▸ **WHAT IS EXPECTED**
Your reply should reproduce each record precisely as written.

▸ **WORKING DATA**
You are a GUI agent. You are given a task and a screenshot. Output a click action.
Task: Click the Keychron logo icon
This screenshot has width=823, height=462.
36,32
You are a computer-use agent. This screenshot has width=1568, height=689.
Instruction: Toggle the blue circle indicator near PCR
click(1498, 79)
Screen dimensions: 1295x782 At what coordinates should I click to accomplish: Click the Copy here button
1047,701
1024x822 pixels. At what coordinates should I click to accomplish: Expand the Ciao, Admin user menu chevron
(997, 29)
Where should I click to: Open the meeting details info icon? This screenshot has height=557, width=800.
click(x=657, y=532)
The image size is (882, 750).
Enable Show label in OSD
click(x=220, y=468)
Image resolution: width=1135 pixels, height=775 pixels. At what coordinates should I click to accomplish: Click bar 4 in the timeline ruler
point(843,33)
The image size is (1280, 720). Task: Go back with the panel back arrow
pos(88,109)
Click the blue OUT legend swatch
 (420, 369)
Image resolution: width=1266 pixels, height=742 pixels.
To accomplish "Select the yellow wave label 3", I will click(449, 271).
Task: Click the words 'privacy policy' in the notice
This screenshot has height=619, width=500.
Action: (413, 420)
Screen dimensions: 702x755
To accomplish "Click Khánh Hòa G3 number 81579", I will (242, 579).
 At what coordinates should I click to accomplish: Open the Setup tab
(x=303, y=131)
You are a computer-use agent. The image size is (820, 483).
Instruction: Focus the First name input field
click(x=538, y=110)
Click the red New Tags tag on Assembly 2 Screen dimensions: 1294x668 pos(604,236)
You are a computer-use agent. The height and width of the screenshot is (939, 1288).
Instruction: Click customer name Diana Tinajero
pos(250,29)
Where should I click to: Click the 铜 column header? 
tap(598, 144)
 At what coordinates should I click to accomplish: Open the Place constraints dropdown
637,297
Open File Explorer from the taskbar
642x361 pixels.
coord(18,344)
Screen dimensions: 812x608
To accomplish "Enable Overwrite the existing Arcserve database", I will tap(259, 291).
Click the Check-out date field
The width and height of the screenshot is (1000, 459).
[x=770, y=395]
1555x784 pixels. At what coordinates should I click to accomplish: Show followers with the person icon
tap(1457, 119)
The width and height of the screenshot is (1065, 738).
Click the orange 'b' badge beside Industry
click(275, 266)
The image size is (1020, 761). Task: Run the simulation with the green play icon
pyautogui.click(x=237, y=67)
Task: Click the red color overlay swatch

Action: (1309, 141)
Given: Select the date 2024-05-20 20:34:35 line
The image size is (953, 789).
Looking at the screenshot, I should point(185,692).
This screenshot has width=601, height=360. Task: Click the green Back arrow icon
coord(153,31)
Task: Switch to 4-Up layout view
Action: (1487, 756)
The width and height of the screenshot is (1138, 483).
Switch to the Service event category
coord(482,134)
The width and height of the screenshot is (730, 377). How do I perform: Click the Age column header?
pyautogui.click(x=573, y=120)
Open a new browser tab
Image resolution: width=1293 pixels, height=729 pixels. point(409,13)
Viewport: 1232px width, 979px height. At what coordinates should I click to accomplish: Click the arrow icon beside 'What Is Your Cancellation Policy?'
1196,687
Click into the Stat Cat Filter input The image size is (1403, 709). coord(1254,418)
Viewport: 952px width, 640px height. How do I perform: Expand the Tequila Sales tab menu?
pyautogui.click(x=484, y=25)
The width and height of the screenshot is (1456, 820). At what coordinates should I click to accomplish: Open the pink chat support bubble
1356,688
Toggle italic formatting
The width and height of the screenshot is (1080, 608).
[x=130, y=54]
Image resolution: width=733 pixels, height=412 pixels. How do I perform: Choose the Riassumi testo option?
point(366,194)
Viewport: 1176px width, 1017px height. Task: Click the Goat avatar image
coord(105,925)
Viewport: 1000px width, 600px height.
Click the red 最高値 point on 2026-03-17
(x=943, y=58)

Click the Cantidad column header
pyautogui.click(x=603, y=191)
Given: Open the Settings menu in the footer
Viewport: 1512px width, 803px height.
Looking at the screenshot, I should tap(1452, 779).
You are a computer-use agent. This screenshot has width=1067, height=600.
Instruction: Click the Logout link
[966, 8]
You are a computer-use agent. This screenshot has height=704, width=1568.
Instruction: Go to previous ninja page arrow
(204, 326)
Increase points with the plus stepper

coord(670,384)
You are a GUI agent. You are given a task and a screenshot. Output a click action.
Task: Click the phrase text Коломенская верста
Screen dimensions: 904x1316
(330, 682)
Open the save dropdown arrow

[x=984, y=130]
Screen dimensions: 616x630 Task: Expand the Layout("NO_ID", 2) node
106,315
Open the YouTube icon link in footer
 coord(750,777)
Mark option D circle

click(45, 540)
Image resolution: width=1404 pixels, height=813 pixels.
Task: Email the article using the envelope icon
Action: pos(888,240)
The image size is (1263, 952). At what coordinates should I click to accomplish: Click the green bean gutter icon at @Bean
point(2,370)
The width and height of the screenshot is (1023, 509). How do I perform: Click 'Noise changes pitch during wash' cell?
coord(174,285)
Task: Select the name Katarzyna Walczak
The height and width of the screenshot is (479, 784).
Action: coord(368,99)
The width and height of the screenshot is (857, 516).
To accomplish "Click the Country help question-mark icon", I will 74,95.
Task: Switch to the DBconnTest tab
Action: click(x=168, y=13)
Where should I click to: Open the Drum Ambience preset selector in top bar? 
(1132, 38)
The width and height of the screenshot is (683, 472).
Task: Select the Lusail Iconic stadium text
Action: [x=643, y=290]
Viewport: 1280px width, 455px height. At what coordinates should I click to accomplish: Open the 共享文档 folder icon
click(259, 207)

▸ **EXERCISE RESPONSE**
You are a GUI agent. You are given a task and a screenshot. Output a click action.
Task: Click the Keychron logo icon
This screenshot has width=823, height=462.
36,32
You are a computer-use agent. This screenshot has width=1568, height=689.
Instruction: Toggle the blue circle indicator near PCR
click(1498, 79)
Screen dimensions: 1295x782 At what coordinates should I click to accomplish: Click the Copy here button
1047,701
1024x822 pixels. At what coordinates should I click to accomplish: Expand the Ciao, Admin user menu chevron
(997, 29)
Where should I click to: Open the meeting details info icon? This screenshot has height=557, width=800.
click(x=657, y=532)
The image size is (882, 750).
Enable Show label in OSD
click(x=220, y=468)
Image resolution: width=1135 pixels, height=775 pixels. At what coordinates should I click to accomplish: Click bar 4 in the timeline ruler
point(843,33)
The image size is (1280, 720). Task: Go back with the panel back arrow
pos(88,109)
Click the blue OUT legend swatch
 (420, 369)
Image resolution: width=1266 pixels, height=742 pixels.
To accomplish "Select the yellow wave label 3", I will click(449, 271).
Task: Click the words 'privacy policy' in the notice
This screenshot has height=619, width=500.
Action: (413, 420)
Screen dimensions: 702x755
To accomplish "Click Khánh Hòa G3 number 81579", I will (242, 579).
 At what coordinates should I click to accomplish: Open the Setup tab
(x=303, y=131)
You are a computer-use agent. The image size is (820, 483).
Instruction: Focus the First name input field
click(x=538, y=110)
Click the red New Tags tag on Assembly 2 Screen dimensions: 1294x668 pos(604,236)
You are a computer-use agent. The height and width of the screenshot is (939, 1288).
Instruction: Click customer name Diana Tinajero
pos(250,29)
Where should I click to: Click the 铜 column header? 
tap(598, 144)
 At what coordinates should I click to accomplish: Open the Place constraints dropdown
637,297
Open File Explorer from the taskbar
642x361 pixels.
coord(18,344)
Screen dimensions: 812x608
To accomplish "Enable Overwrite the existing Arcserve database", I will tap(259, 291).
Click the Check-out date field
The width and height of the screenshot is (1000, 459).
[x=770, y=395]
1555x784 pixels. At what coordinates should I click to accomplish: Show followers with the person icon
tap(1457, 119)
The width and height of the screenshot is (1065, 738).
Click the orange 'b' badge beside Industry
click(275, 266)
The image size is (1020, 761). Task: Run the simulation with the green play icon
pyautogui.click(x=237, y=67)
Task: Click the red color overlay swatch

Action: (1309, 141)
Given: Select the date 2024-05-20 20:34:35 line
The image size is (953, 789).
Looking at the screenshot, I should point(185,692).
This screenshot has width=601, height=360. Task: Click the green Back arrow icon
coord(153,31)
Task: Switch to 4-Up layout view
Action: (1487, 756)
The width and height of the screenshot is (1138, 483).
Switch to the Service event category
coord(482,134)
The width and height of the screenshot is (730, 377). How do I perform: Click the Age column header?
pyautogui.click(x=573, y=120)
Open a new browser tab
Image resolution: width=1293 pixels, height=729 pixels. point(409,13)
Viewport: 1232px width, 979px height. At what coordinates should I click to accomplish: Click the arrow icon beside 'What Is Your Cancellation Policy?'
1196,687
Click into the Stat Cat Filter input The image size is (1403, 709). coord(1254,418)
Viewport: 952px width, 640px height. How do I perform: Expand the Tequila Sales tab menu?
pyautogui.click(x=484, y=25)
The width and height of the screenshot is (1456, 820). At what coordinates should I click to accomplish: Open the pink chat support bubble
1356,688
Toggle italic formatting
The width and height of the screenshot is (1080, 608).
[x=130, y=54]
Image resolution: width=733 pixels, height=412 pixels. How do I perform: Choose the Riassumi testo option?
point(366,194)
Viewport: 1176px width, 1017px height. Task: Click the Goat avatar image
coord(105,925)
Viewport: 1000px width, 600px height.
Click the red 最高値 point on 2026-03-17
(x=943, y=58)

Click the Cantidad column header
pyautogui.click(x=603, y=191)
Given: Open the Settings menu in the footer
Viewport: 1512px width, 803px height.
Looking at the screenshot, I should tap(1452, 779).
You are a computer-use agent. This screenshot has width=1067, height=600.
Instruction: Click the Logout link
[966, 8]
You are a computer-use agent. This screenshot has height=704, width=1568.
Instruction: Go to previous ninja page arrow
(204, 326)
Increase points with the plus stepper

coord(670,384)
You are a GUI agent. You are given a task and a screenshot. Output a click action.
Task: Click the phrase text Коломенская верста
Screen dimensions: 904x1316
(330, 682)
Open the save dropdown arrow

[x=984, y=130]
Screen dimensions: 616x630 Task: Expand the Layout("NO_ID", 2) node
106,315
Open the YouTube icon link in footer
 coord(750,777)
Mark option D circle

click(45, 540)
Image resolution: width=1404 pixels, height=813 pixels.
Task: Email the article using the envelope icon
Action: pos(888,240)
The image size is (1263, 952). At what coordinates should I click to accomplish: Click the green bean gutter icon at @Bean
point(2,370)
The width and height of the screenshot is (1023, 509). How do I perform: Click 'Noise changes pitch during wash' cell?
coord(174,285)
Task: Select the name Katarzyna Walczak
The height and width of the screenshot is (479, 784).
Action: coord(368,99)
The width and height of the screenshot is (857, 516).
To accomplish "Click the Country help question-mark icon", I will 74,95.
Task: Switch to the DBconnTest tab
Action: click(x=168, y=13)
Where should I click to: Open the Drum Ambience preset selector in top bar? 
(1132, 38)
The width and height of the screenshot is (683, 472).
Task: Select the Lusail Iconic stadium text
Action: [x=643, y=290]
Viewport: 1280px width, 455px height. At what coordinates should I click to accomplish: Open the 共享文档 folder icon
click(259, 207)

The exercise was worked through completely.